▶ Brano da leggere:
Le caratteristiche dello studio sono davvero uniche. 136 bambini attorno ai due anni di età, che stavano in orfanotrofio dalla nascita o comunque da pochi mesi dopo la nascita, sono stati divisi in modo casuale (random) in due gruppi, uno inviato in affidamento e l’altro che è rimasto in orfanotrofio. Una scelta che all’istante lascia perplessi, ma occorre sapere che, prima di questo progetto, a Bucarest non c’era un programma di adozioni, che quindi inizia con l’attività del gruppo statunitense, che copre le spese di affidamento e l’addestramento di assistenti sociali che avranno il compito di fornire un costante supporto alle famiglie affidatarie. Infine, lo studio ha previsto un gruppo di controllo formato da bambini di Bucarest della stessa età che vivono in famiglia. Tutti i bambini sono stati osservati per circa 8 anni ad intervalli regolari, monitorando il loro sviluppo intellettivo e comportamentale fino quindi a un’età compresa tra i 9 e gli 11 anni. Infine, un campione per ognuno dei tre gruppi è stato selezionato per essere sottoposto a una minuziosa ed estesa indagine cerebrale realizzata con la tecnica della Diffusione del tensore. Questa tecnica, in sigla DTI (immagini di diffusione del tensore), consente di visualizzare i fasci di fibre di materia bianca che connettono le aree cerebrali tra di loro.

▶ Istruzioni:
a) Traduci in inglese questa frase del brano sullo studio dei bambini di Bucarest: "Infine, lo studio ha previsto un gruppo di controllo formato da bambini di Bucarest della stessa età che vivono in famiglia."
b) Secondo il brano sullo studio dei bambini di Bucarest, per quanto tempo sono stati osservati tutti i bambini?
c) Scrivi il seguito del brano sullo studio dei bambini di Bucarest, a partire dal punto in cui si interrompe.
Le voci riportate qui provengono da una fonte diversa.

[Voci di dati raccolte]
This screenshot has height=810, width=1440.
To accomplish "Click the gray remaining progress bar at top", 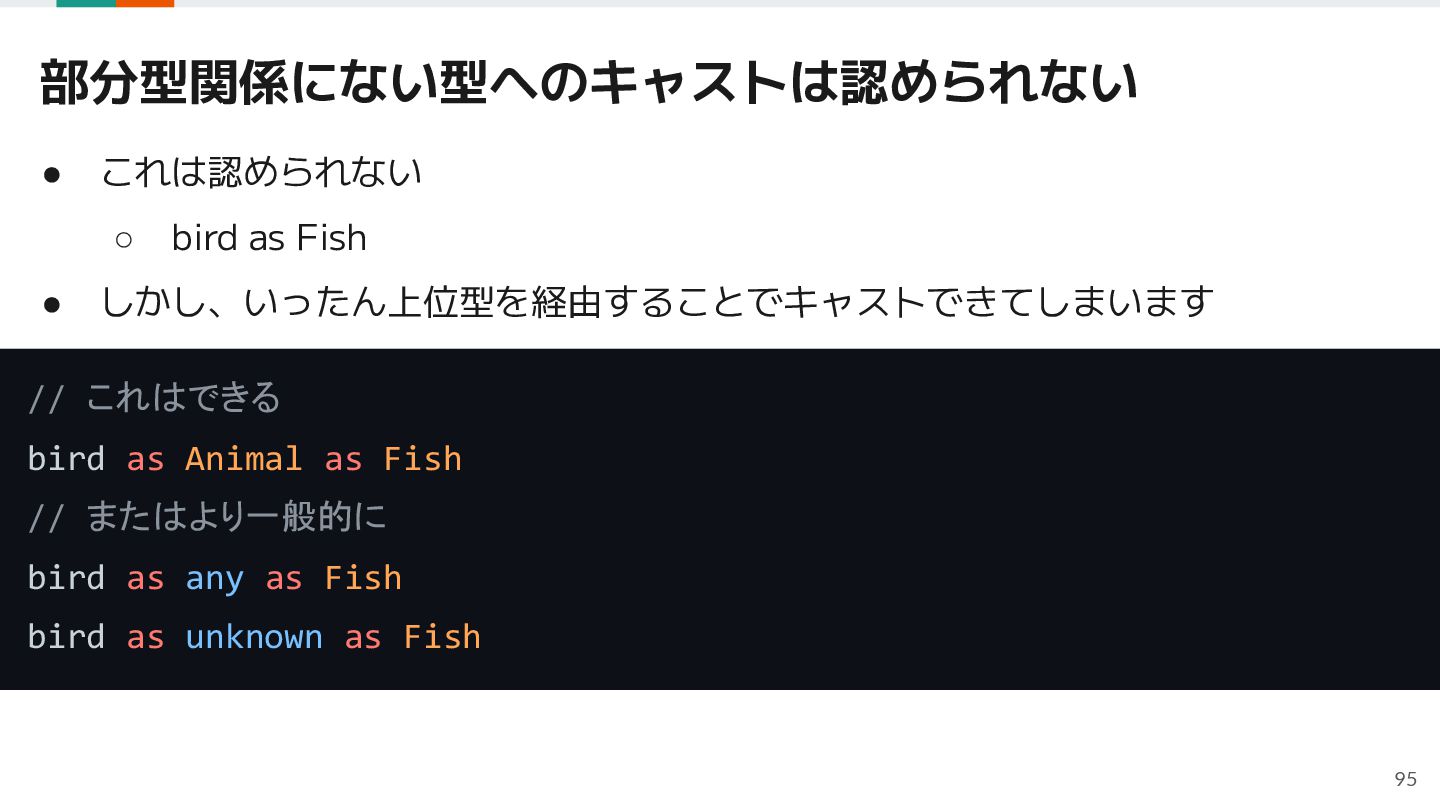I will [807, 3].
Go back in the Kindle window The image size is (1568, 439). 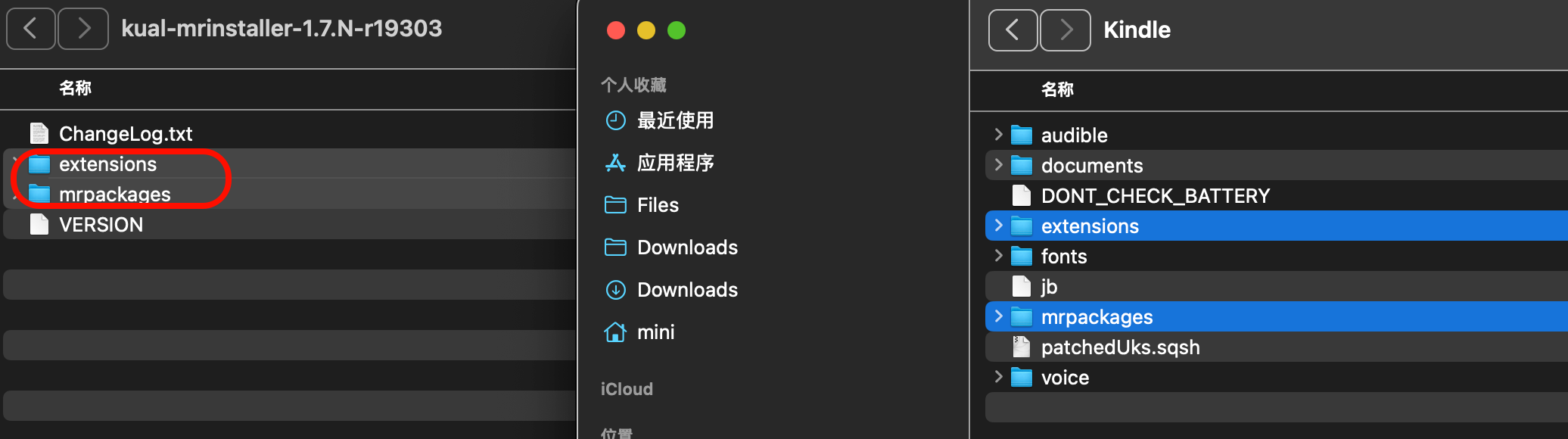coord(1013,30)
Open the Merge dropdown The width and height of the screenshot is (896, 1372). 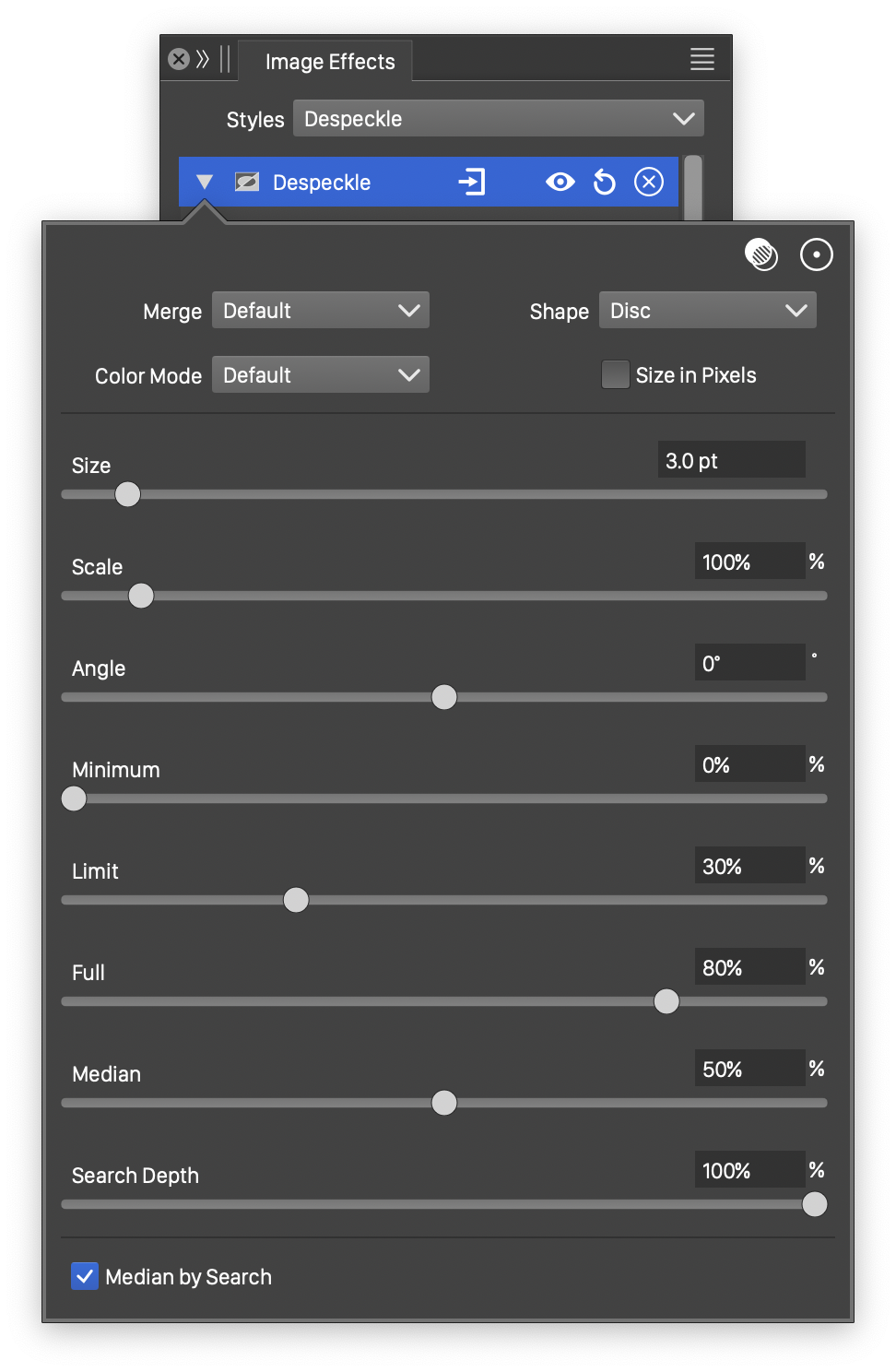320,311
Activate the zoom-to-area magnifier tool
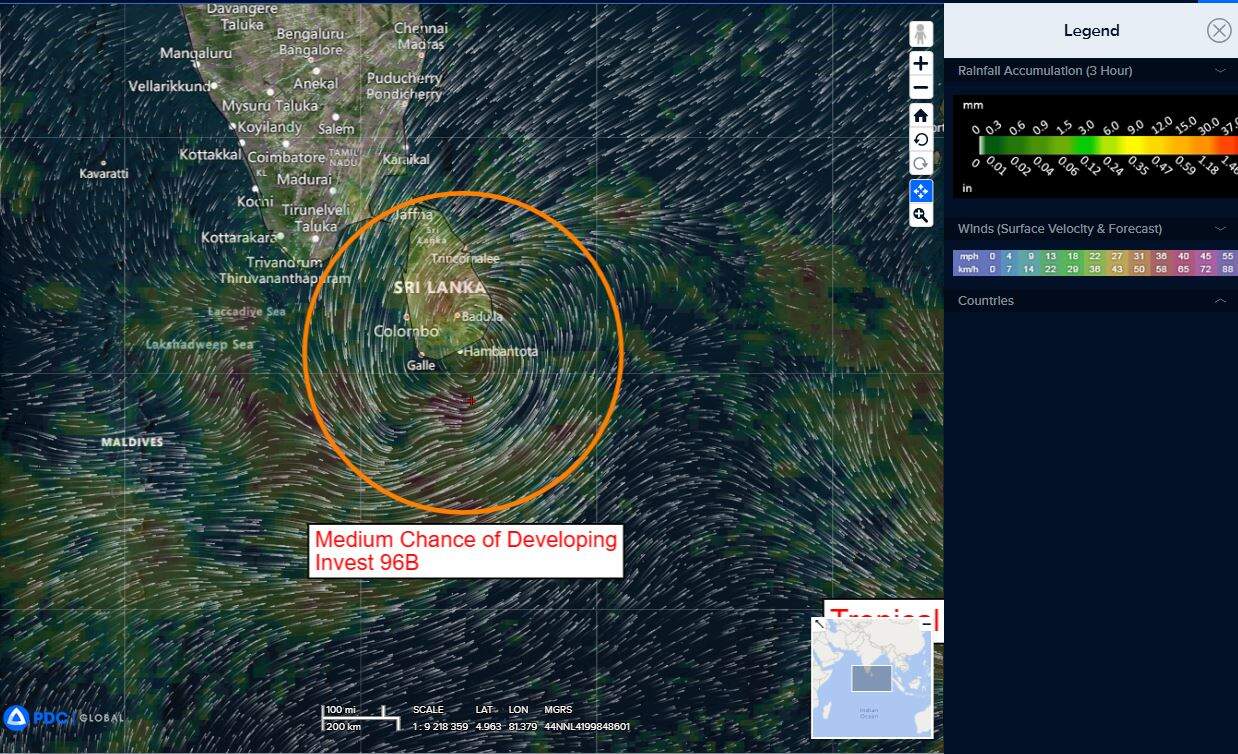1238x754 pixels. pos(921,215)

▶ Soluzioni proposte:
a) Finally, the study included a control group made up of children from Bucharest of the same age who live with their families.

b) Per circa 8 anni, a intervalli regolari.

c)
I bambini in orfanotrofio hanno mostrato alterazioni nella microstruttura della materia bianca in una serie di circuiti e segnatamente: la parte centrale (cosiddetto body) del corpo calloso, il cingolo, la corona radiata, il fornice, la capsula esterna, l’area retro-lenticolare della capsula interna e il lemnisco mediale. Le immagini cerebrali di tutti questi circuiti cerebrali dei bambini istituzionalizzati, con l’unica eccezione dell’area retro-lenticolare della capsula interna, mostrano deficit di collegamento, che spiegano anche i disturbi comportamentali, cognitivi e nella gestione delle emozioni che, con maggiore frequenza, sono presenti in questi bambini abbandonati. Intrigante è l’eccezione dell’area retro-lenticolare della capsula interna che, invece d’ indebolirsi, si mostra ispessita e quindi più funzionale. Quest’area fa parte del sistema visivo ed è l’area sensoriale studiata assieme al lemnisco mediale, che è una via nervosa che trasporta la sensibilità dal corpo al cervello, che invece è deficitaria come tutti gli altri circuiti. Verrebbe da pensare che negli orfani istituzionalizzati ci sia una maggiore acutezza visiva, come necessità di stare sempre in allerta, e una scarsa sensibilità tattile, un ottundimento dei sensi dalla mancanza di carezze e più in generale da scarso contatto umano .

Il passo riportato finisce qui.